Sedangkan, individu dengan gaya kelekatan cemas cenderung tidak percaya diri, merasa tidak berharga, kurang asertif, sehingga mereka
cenderung kurang berani dalam menjalin relasi dengan orang lain Hazan Shaver, 1978. Hal tersebut terbentuk ketika individu merasa tidak
yakin bahwa figur lekatnya akan selalu ada dan membantu dirinya ketika dibutuhkan. Akibatnya remaja menjadi merasa cemas ketika akan
berekplorasi dengan lingkungan dan cenderung bergantung Yessy, 2003. Oleh sebab itu, orang dengan gaya kelekatan menghindar dan
cemas, akan mengembangkan skema diri yang negatif, sehinga mereka hanya akan memproses informasi informasi dalam rangka melindungi
harga diri, sehingga informasi yang diproses sebatas yang relevan dengan perlindungan harga diri sendangkan informasi yang mengancam harga diri
cenderung diseleksi Helmi, 1999. Kelekatan menjadi penting untuk diteliti karena menurut Bowlby
1969 gaya kelekatan seseorang akan berlangsung hingga dewasa bahkan sepanjang hidupnya. Ketika masih bayi, pengasuh menjadi sumber rasa
aman untuk membentuk anak mengeksplorasi lingkungan. Begitu juga
ketika anak menjadi remaja, sumber rasa aman dari pengasuh tetap menjadi dasar untuk remaja dalam menghadapi dunia luar seperti misalnya
dalam menghadapi tekanan dari sebayanya, mencapai kemandirian, mengembangkan identitas diri dan merencanakan masa depan mereka.

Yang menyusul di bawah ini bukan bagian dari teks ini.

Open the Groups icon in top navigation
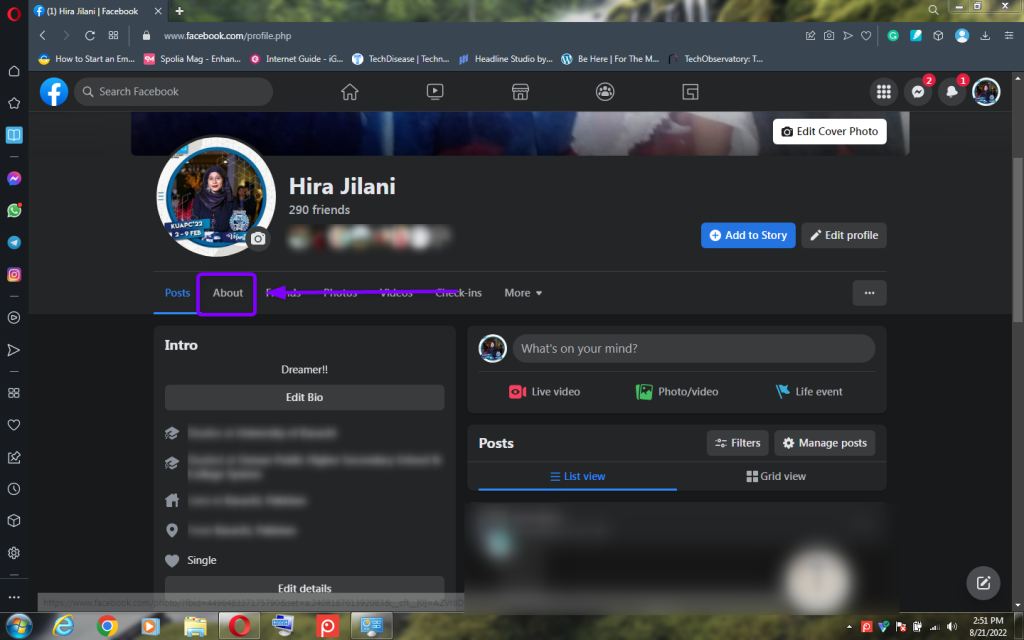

Rasa aman yang didapatkan dari kelekatan akan memberikan dukungan dan timbal balik untuk remaja berupa kebutuhan-kebutuhan remaja. Selain
itu, kelekatan yang aman membantu penyelesaian masalah yang baik ketika konflik terjadi pada remaja dan orang tua Bukatko, 2008.
Penelitian tentang kenakalan remaja dan gaya kelekatan sudah banyak diteliti. Misalnya beberapa penelitian tentang kenakalan remaja
dikaitkan dengan pola asuh. Dengan hasil dari penelitian tersebut yang menyatakan bahwa pola asuh yang paling lemah memberikan pengaruh
terhadap kenakalan remaja adalah pola asuh otoriter Astuti Murtiyanti dalam Saras, 2013. Selain itu, penelitian lain dikaitkan dengan
keberfungsian sosial keluarga. Dimana muncul hasil penelitian seperti semakin meningkatnya keberfungsian sosial sebuah keluarga maka akan
semakin rendah tingkat kenakalan anak-anaknya atau kualitas kenakalannya semakin rendah dalam Saliman, 2011. Dikarenakan sudah
ada beberapa penelitian tentang gaya kelekatan dan kenakalan remaja, peneliti memiliki kekhasan dalam penelitian ini yang berbeda dengan
penelitian yang sudah ada. Hal tersebut dapat dilihat dari skala yang dibuat oleh peneliti. Pada skala gaya kelekatan, peneliti menggunakan skala yang
berbeda dengan skala yang sudah ada. Skala dibuat dengan cara
mengumpulkan teori gaya kelekatan yang mendeskripsikan perilaku yang dimiliki remaja pada masing-masing gaya kelekatan sehingga
mendapatkan hasil perilaku remaja dengan masing-masing gaya kelekatan.